On Tuesday, her daughter Tiphaine Auzier testified before the court in Paris, which hears the case of cyberbullying against the first lady of France, Brigitte Macron. This was reported by the AFP agency, writes TASR. The case is linked to claims that the wife of French President Emmanuel Macron was allegedly born a man. Ten persons between the ages of 41 and 65 – eight men and two women – are accused in the case of cyberbullying. Among them are a clerk, a gallery owner, an IT specialist, a teacher, a property manager and a business owner.
If the court finds them guilty, they face two years in prison. According to the French prosecutor’s office, they are accused of making inappropriate comments about the gender and sexuality of Brigitte Macron, comparing her age difference with her husband to “Pedophiles”.
Auzier testified in court on Tuesday how cyberbullying has affected her mother’s life since 2021. “She has to be careful with her choice of clothing and posture because she knows very well that her image can be misused and twisted into lies and false theories about her identity and integrity,” said the 41-year-old lawyer. According to the news website France Info, Auzier added that this situation also had a negative impact on her mother’s health.
Macron herself does not participate in the hearing, but she testified before the investigators that the spread rumor had a “very strong effect” on the people around her and on herself. She stated that her grandchildren had to listen that “their grandmother is a man”.
The accused publicist also working in the field of advertising testified before the court on Tuesday Aurélien Poirson-Atlan (41), known on social networks under the pseudonym Zoé Sagan, which is often associated with conspiracy theory circles.
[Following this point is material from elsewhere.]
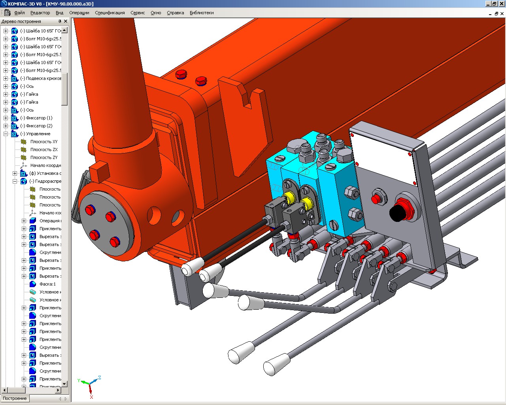This screenshot has width=506, height=405.
Task: Expand the (ф) Установка subassembly node
Action: (15, 173)
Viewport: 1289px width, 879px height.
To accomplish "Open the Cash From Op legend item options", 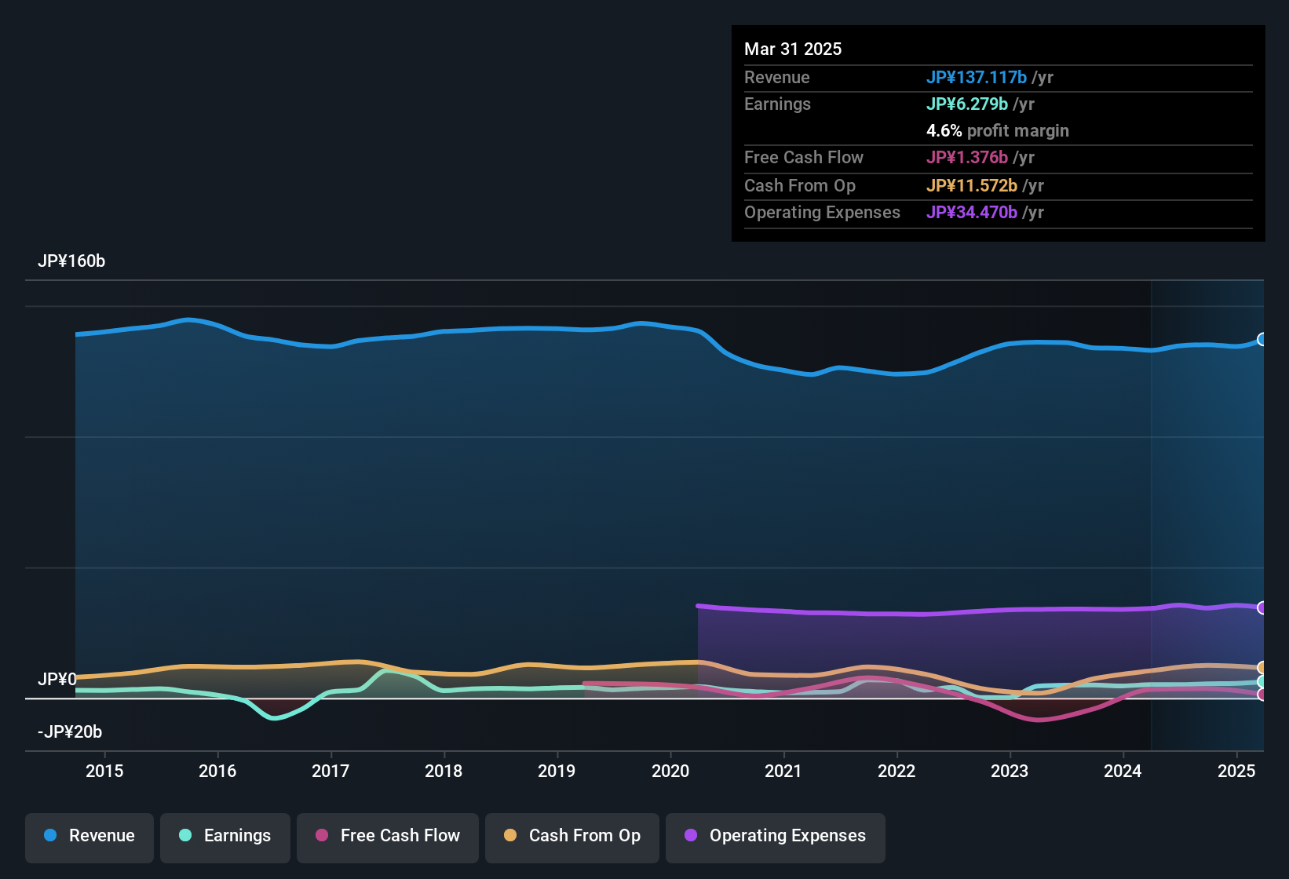I will [571, 836].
He defended his actions as satire when, for example, he claimed that “the Brigitte Macron affair is a shocking state secret involving state-sanctioned pedophilia”. He added that his messages were written using “artificial intelligence”.
Another accused, 55-year-old Jérôme C., he said in court that he was exercising his right to freedom of expression when posting about Macron on social media. The accused, 56-year-old Bertrand S., in turn, claimed that the process concerns his “freedom of thought” confronted with the “media deep state”.
Among the accused is also a woman who was already tried in 2022 for slandering Brigitte Macron – this is 51-year-old Delphine J., who describes herself as a spiritual medium and uses the pseudonym Amandine Roy. In 2021, she published on her YouTube channel a four-hour interview with alleged independent journalist Natacha Rey, in which she claimed that Brigitte Macron was once a man named Jean-Michel Trogneux – actually the name of the first lady’s brother.
Both of these women were ordered by the court in 2024 to pay compensation to Brigitte Macron and her brother. However, this sentence was overturned on appeal and the first lady appealed against it. The rumor that appeared in 2017 after the election of Emmanuel Macron as president happened viral in the United States as well, where the French presidential couple filed a lawsuit this summer against conservative activist Candace Owens, who also created a series of videos on the subject called Becoming Brigitte. Her videos were subsequently published with appreciation on social networks by some of the people who are now judging in Paris.
The French case concerns a cyberbullying lawsuit filed in August 2024 by the first lady’s lawyer. This led to two waves of arrests in February and March 2025. The trial is expected to last two days. A verdict is expected at a later date.